[Opening Data for the task section]
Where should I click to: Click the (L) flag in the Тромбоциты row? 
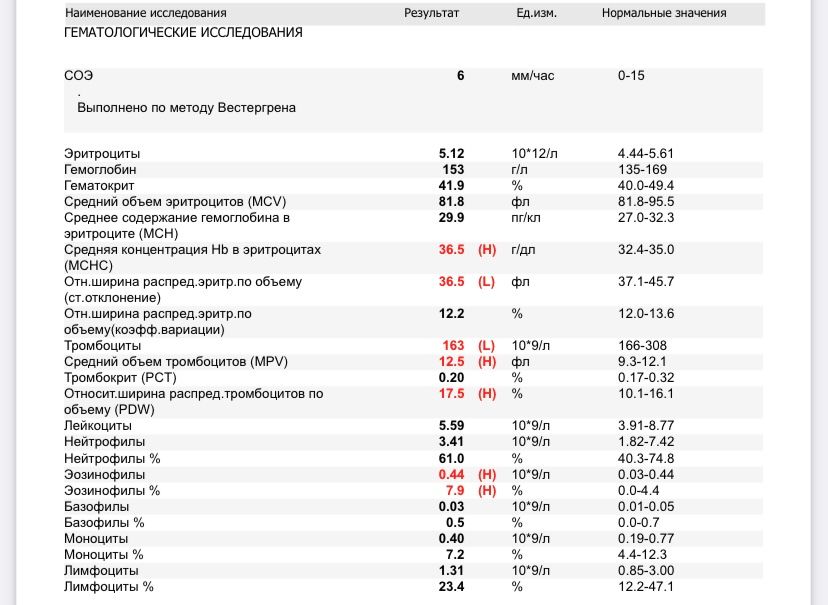tap(486, 346)
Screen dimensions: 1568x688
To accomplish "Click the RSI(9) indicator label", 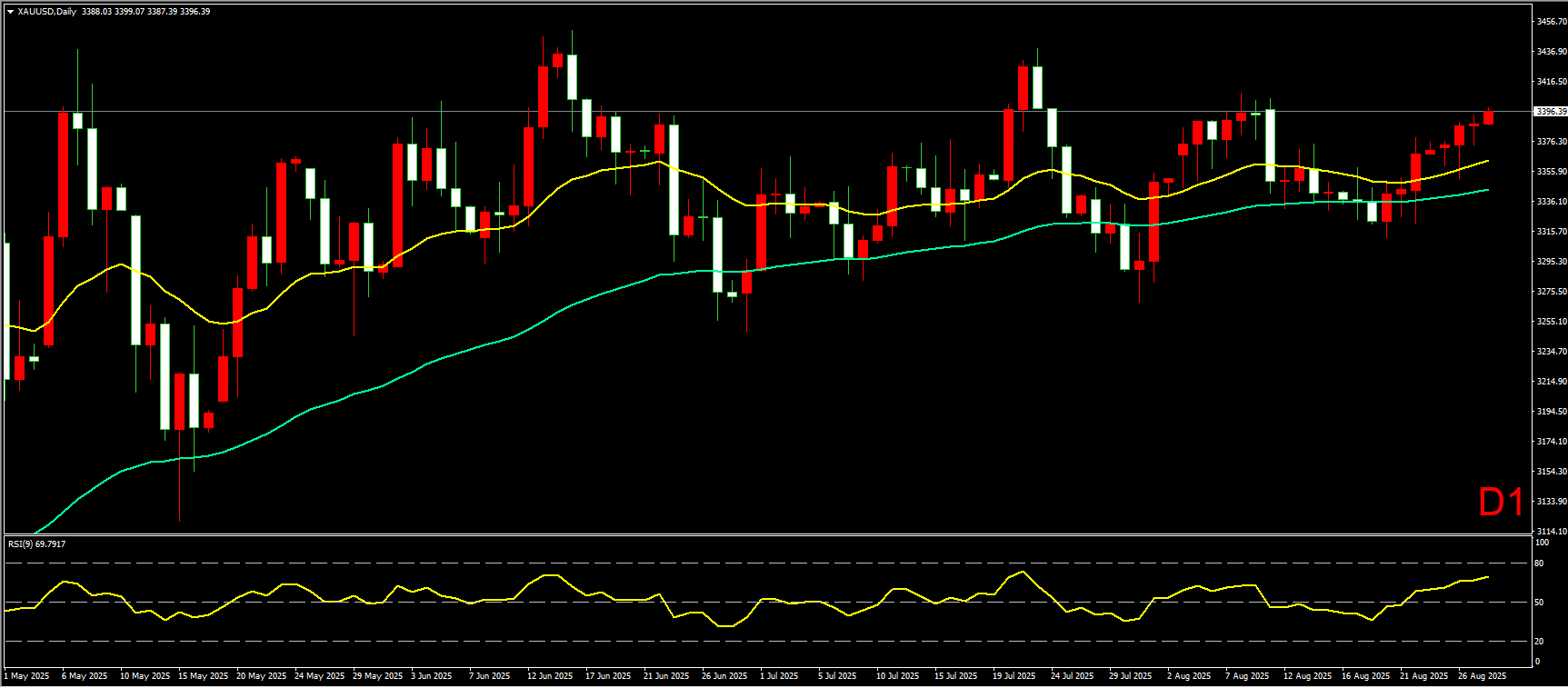I will tap(36, 543).
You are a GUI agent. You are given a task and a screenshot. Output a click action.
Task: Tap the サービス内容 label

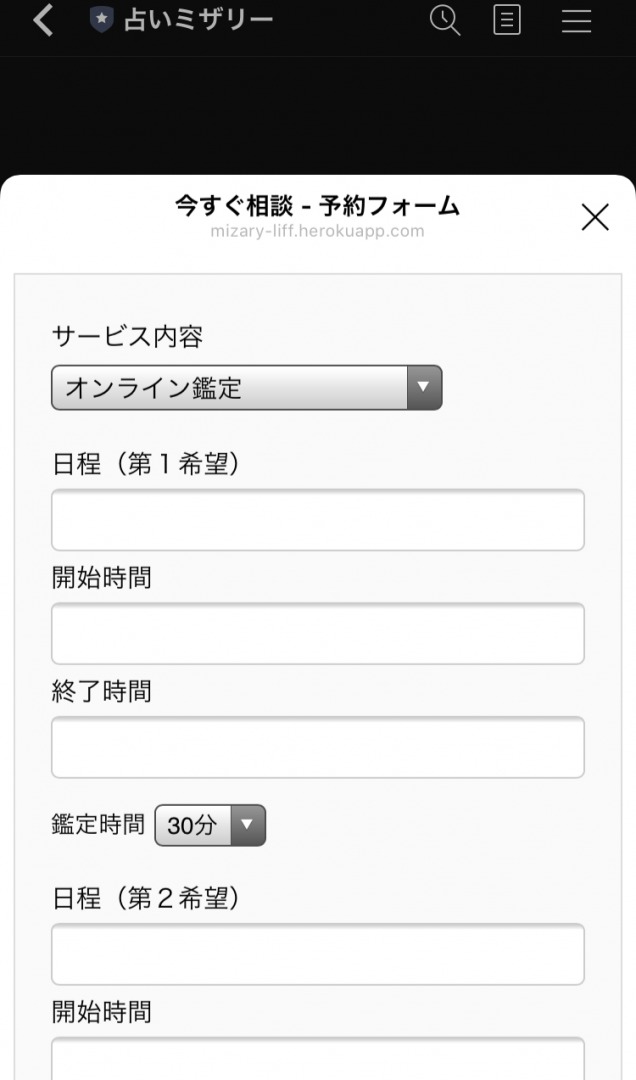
[Closing Data for the task section]
Once the line holding "You are a GUI" is found, set down that line and every line after it, exactly, through the last line of the records above, omitting pictures.

You are a GUI agent. You are given a task and a screenshot. Output a click action.
Task: Tap the サービス内容 label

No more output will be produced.